Back to tradition with a West Country English style cider, Bushido by Little Pomona in Herefordshire, accompanied by a Pecorino Nero cheese. This was quite a sweet one, and much more what most of us imagine cider to taste like. French style cider came next: Greggs Pit Dabinett and Yarlington Mill 2015 Vintage, Herefordshire, which we learned from Gabe is made using the Normandy method. The cheese for this one was Delice de Cremieres. Gabe simply informed us, “It’s French!” leading to more laughter all round and confirmation that his expertise lies in cider rather than cheese!

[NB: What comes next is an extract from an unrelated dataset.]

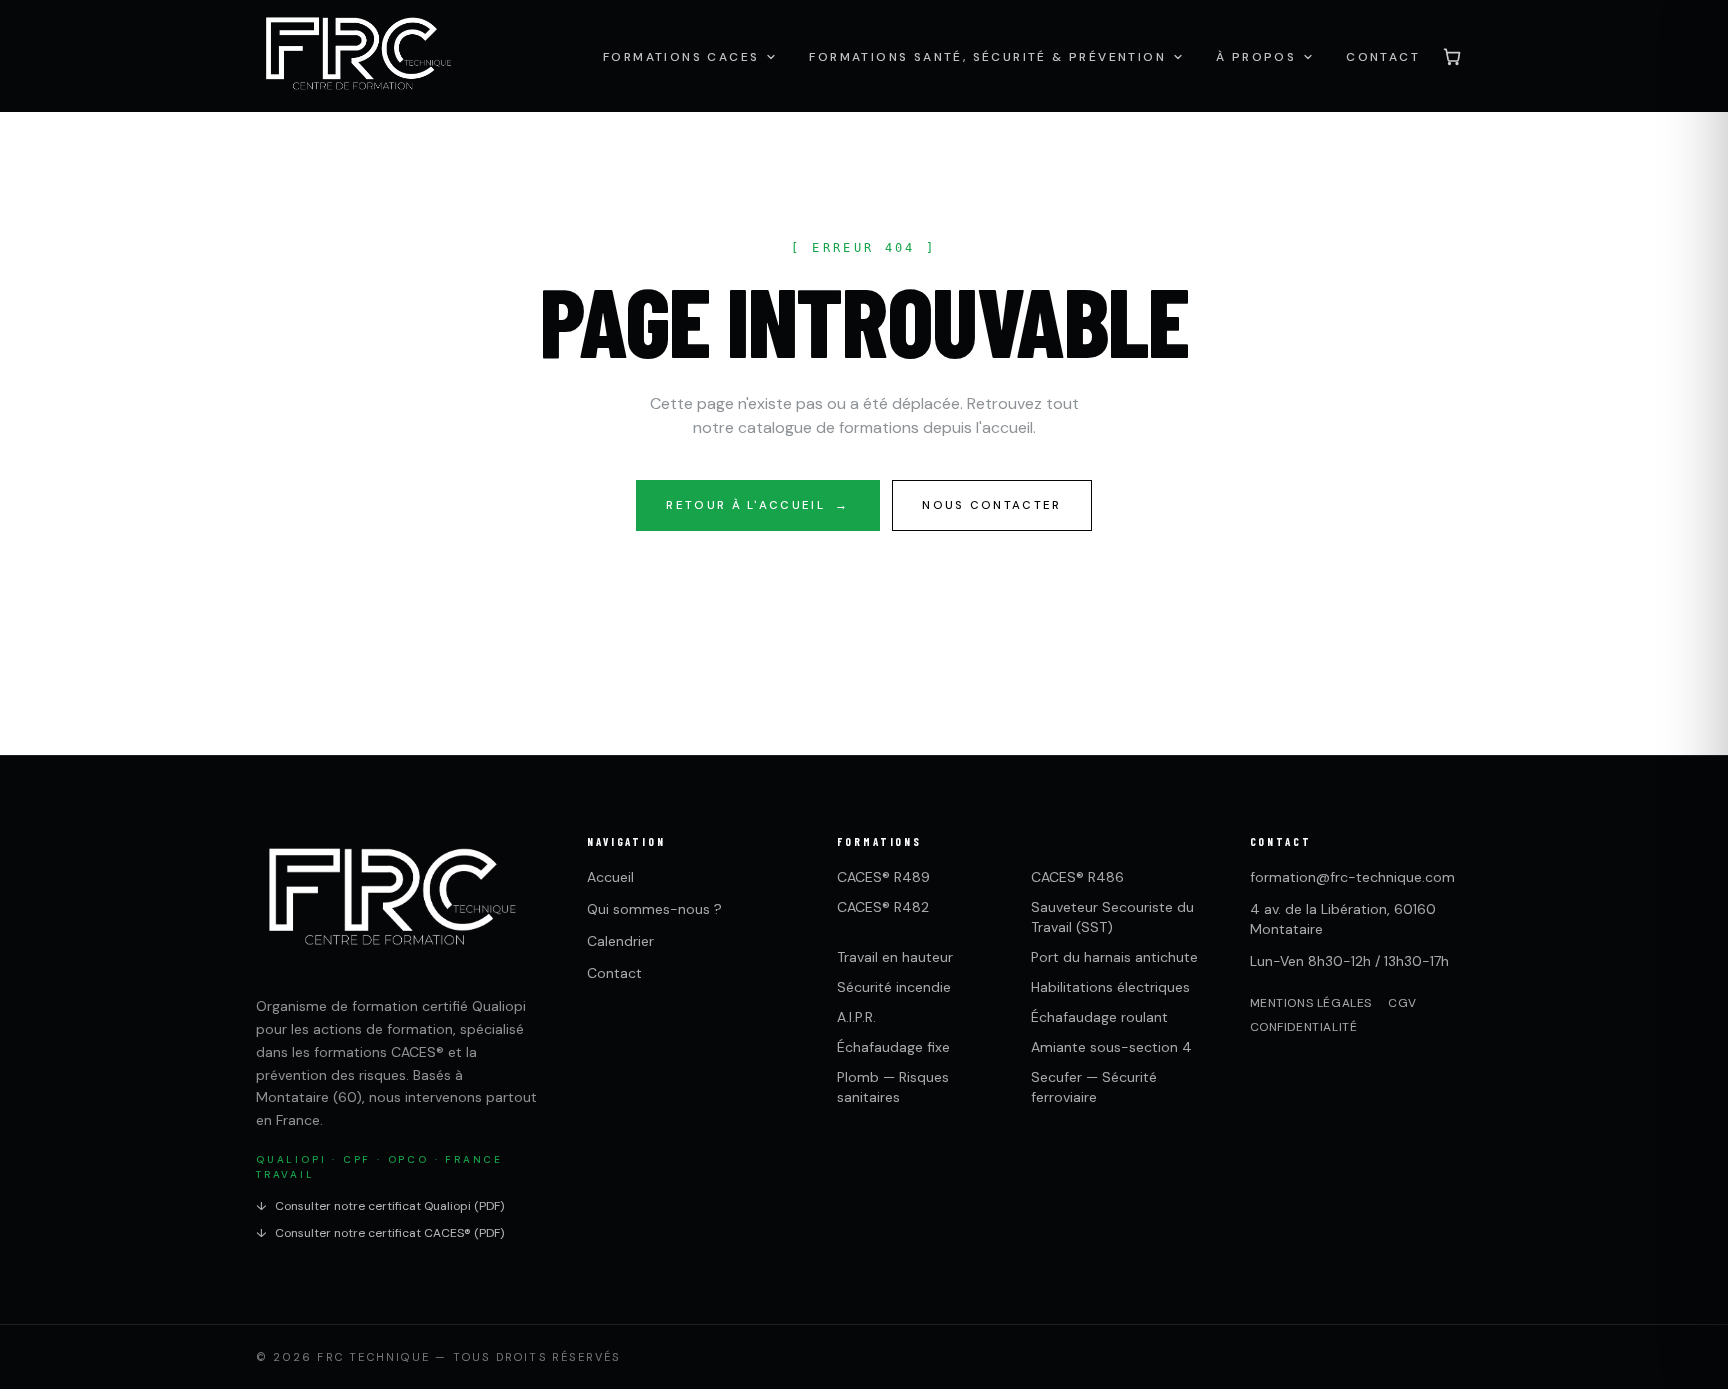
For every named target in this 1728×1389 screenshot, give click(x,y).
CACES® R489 (883, 877)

For the final course, we were able to try something new from Moss Cider themselves, Hallertau Blanc Dry Hopped Moss Cider. This really was something completely different – a cider made with dry hops. This was accompanied by Thom from Burt’s, which is a cheese washed in Gwatkins cider – yum! The hopped cider was produced in collaboration with Chorlton Brewing Company, renowned for their sour beers and progressive approach to beer making. The perfect partner in crime, as Dan wants to take on this approach to cider making to really push the boundaries and explore new possibilities. He told us how some of the old cider makers aren’t too keen and have a ‘don’t mess with real cider’ attitude, but in Dan’s opinion it can only enhance cider by expanding its breadth and range. Dan wants us all to ‘spread the cider gospel’ and his enthusiasm is infectious. He’s at the forefront of cider making and wants to forge the path, to bring more cider into Manchester, and to really push for the progressive cider movement to take off.

To round off the evening, we were offered a special cocktail – Old Fashioned Apple Pie served with L’Atipique Calvados and a preserved crab apple to replace the cherry. Gwatkins Stoke Red dessert cider was also available.

As a craft beer drinker, I was one of those who dismissed cider as the poor relative, but this event gave me the opportunity to try ciders unlike anything I had tasted before and to see how different, unique and exciting they can be. I for one will be joining Dan, Gabe and other cider enthusiasts in the cider revolution.